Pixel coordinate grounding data
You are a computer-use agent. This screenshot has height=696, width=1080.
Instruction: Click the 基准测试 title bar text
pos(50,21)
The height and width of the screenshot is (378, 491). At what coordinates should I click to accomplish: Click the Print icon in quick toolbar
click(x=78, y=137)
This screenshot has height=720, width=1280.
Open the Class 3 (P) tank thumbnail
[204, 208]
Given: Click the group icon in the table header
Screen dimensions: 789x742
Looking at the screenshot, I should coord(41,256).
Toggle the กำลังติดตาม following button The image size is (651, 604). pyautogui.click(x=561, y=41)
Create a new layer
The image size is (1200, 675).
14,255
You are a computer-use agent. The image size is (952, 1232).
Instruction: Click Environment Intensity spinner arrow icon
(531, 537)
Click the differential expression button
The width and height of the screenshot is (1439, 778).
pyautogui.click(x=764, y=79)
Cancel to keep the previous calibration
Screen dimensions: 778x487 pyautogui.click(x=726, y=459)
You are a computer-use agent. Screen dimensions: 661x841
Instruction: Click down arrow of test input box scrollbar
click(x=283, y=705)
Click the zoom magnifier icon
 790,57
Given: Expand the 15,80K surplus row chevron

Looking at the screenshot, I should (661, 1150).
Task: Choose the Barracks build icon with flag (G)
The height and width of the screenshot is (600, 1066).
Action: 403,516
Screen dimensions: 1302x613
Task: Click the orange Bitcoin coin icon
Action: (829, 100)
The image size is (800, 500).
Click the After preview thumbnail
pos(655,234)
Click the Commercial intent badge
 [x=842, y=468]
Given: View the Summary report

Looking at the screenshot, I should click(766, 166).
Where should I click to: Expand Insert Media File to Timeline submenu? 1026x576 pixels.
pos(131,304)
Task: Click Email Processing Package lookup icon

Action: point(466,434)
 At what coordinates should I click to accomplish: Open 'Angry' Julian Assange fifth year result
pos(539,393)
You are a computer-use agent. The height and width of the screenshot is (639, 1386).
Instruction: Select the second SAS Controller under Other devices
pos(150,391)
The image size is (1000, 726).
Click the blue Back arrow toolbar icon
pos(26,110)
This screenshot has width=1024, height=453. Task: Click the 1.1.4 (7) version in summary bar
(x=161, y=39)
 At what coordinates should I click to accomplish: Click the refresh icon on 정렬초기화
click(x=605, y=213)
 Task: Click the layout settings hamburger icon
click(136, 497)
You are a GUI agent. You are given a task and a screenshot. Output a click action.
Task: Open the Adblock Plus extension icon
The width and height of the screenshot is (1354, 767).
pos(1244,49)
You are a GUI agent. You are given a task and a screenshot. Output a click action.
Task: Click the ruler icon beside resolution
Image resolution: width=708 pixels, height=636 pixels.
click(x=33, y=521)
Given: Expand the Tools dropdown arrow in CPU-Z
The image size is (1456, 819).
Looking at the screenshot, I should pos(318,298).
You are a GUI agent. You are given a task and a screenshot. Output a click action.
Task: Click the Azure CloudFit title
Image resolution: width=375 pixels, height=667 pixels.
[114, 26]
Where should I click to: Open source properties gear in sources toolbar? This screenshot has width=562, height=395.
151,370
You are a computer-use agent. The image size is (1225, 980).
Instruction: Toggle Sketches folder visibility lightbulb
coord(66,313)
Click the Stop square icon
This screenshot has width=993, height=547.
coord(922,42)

• [Directions] Beginning with the top line of the data above, output every line exactly until the one that contains "This screenshot has height=720, width=1280.", and include that one too.

• [Exercise solution]
You are a computer-use agent. This screenshot has height=696, width=1080.
Instruction: Click the 基准测试 title bar text
pos(50,21)
The height and width of the screenshot is (378, 491). At what coordinates should I click to accomplish: Click the Print icon in quick toolbar
click(x=78, y=137)
This screenshot has height=720, width=1280.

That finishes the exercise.